I also am working with NN in CUDA. I’m not exactly sure if this is what you are asking, but the way I handle this is that I set up the kernel such that there will be one thread per gobal neuron in the 2D array. To avoid any type of computation collisions, I also create a buffered variable in the neuron structure and do all computations from variable value to buffer and then later copy the buffer values to the variable values.
My implementation is a neural net simulation, so I have synaptic connections between neurons. At each neuron I also define a variable buffer and update this when evaluating the synaptic weights. Later I use another kernel to sum all of these up from the post-synaptic receiving neuron perspective. Each neuron has to have a list of post synaptic neurons it is feeding and a list of pre-synaptic neurons that feeds it. If done properly, there are no read/write conflicts. I use linked lists for synapses lists, which is not good for memory coalesced access, but I haven’t come up with a workable array list that doesn’t have similar coalesced access problems.

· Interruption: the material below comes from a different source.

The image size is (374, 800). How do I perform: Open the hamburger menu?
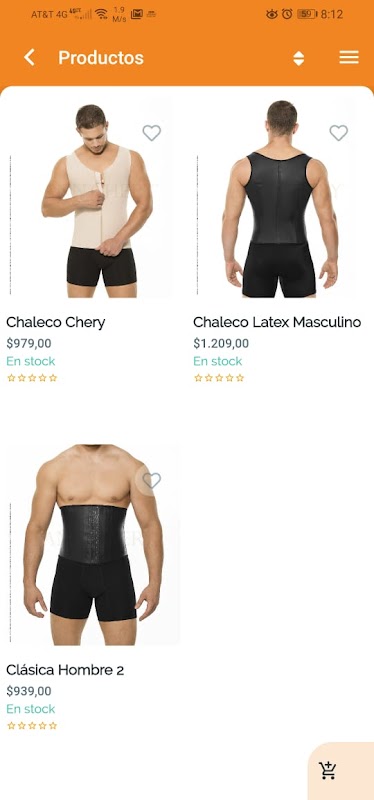click(349, 57)
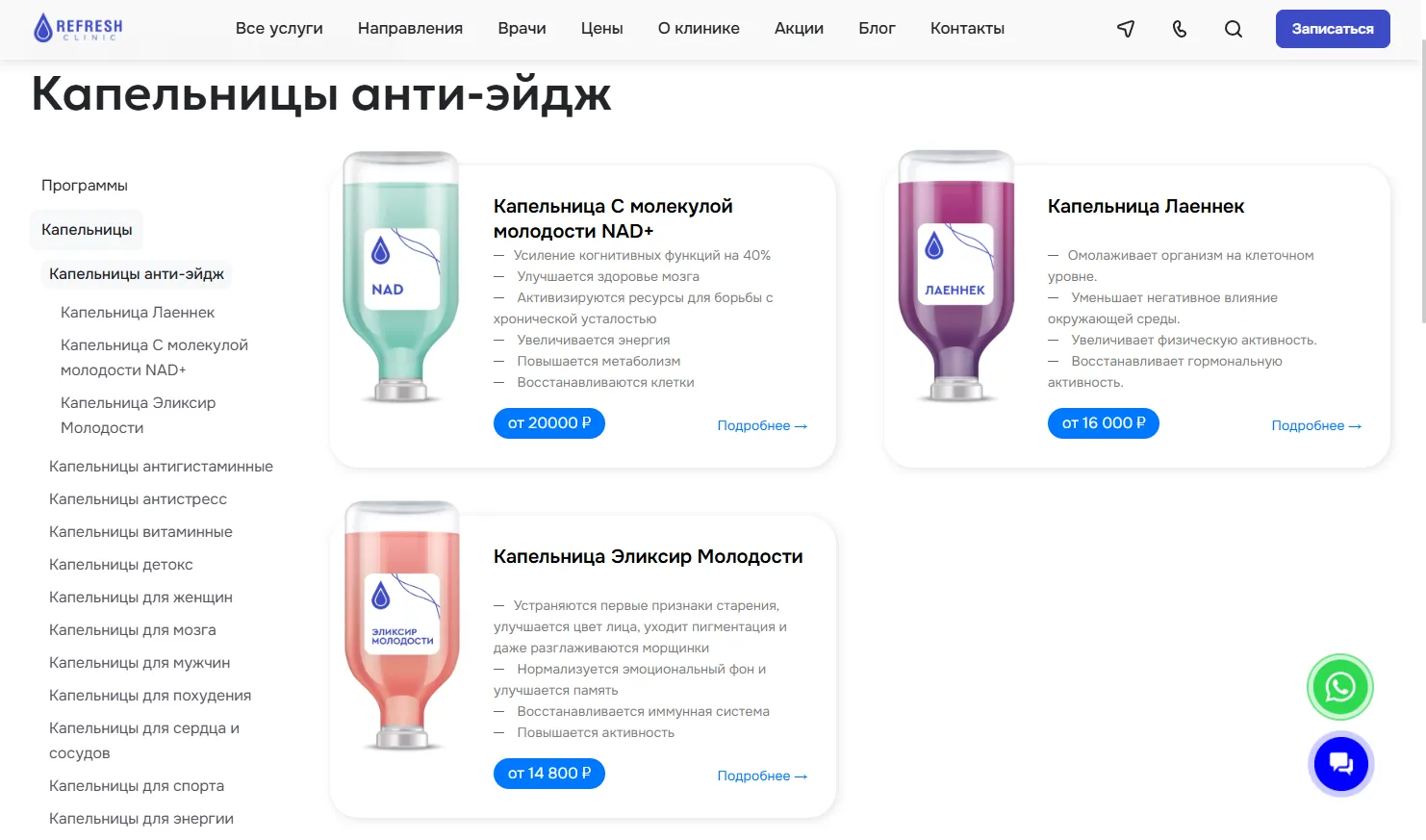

If you do have some variables, such as learning error, that has to be calculated at the net level, be sure to use global or shared device memory and use atomic functions to sum up the error. Unfortunately, atomic functions are only for unsigned int types. I’m still trying to figure out how to do something like atomic functions for floats, but have had no luck so far. I’m actually at a tough point where I am trying to implement a net layer inhibition function based on excitation activation levels for all neurons in the layer, but I’m having problems avoiding read/write collisions. Any suggestions you might have run across in this regard would be welcome. Note, I’ve tried every combination of threadblock() and syncthreads() to prevent read/write problems, but they just will not work for the general case of many blocks of many threads. The atomic functions do seem to work. I’m guessing that CUDA is doing some type of memory lock on the variable while the atomic function is being evaluated.
Note, I found the atomicFloatAdd() function in this forum and implemented it in my code. It works as advertised, by drops my simulation speed by 50%. I might resort to scaling the float to integers and then scaling back the sum to float.
I see the suggestion for __syncthreads()…see the other postings on this “sync” topic (do a search)…the problem with syncthreads is that it is somewhat misleading if you don’t read the manual all the way thru on that topic…it only syncs threads within the same threadblock. (For comparision, see threadfence() and threadfence_block() in the CUDA programmers guide.) Really, syncthreads() seems like it should be called syncthreads_block() because it only syncs some of your threads, not all of them. I have not yet figured if you can use the “threadfence()” routine for this type of stuff…hmm…maybe somebody else knows…Syncthreads can lead to bad answers if you assume it syncs everything, as you scale up your code to run in multiple thread blocks. I found this out the hard way :) There is a good paper online regarding this syncing, google:
Inter-Block GPU Communication
via Fast Barrier Synchronization
(from Virginia Tech), brand new as of Sept09. I am experimenting w/ those methods. Should know soon how well they work!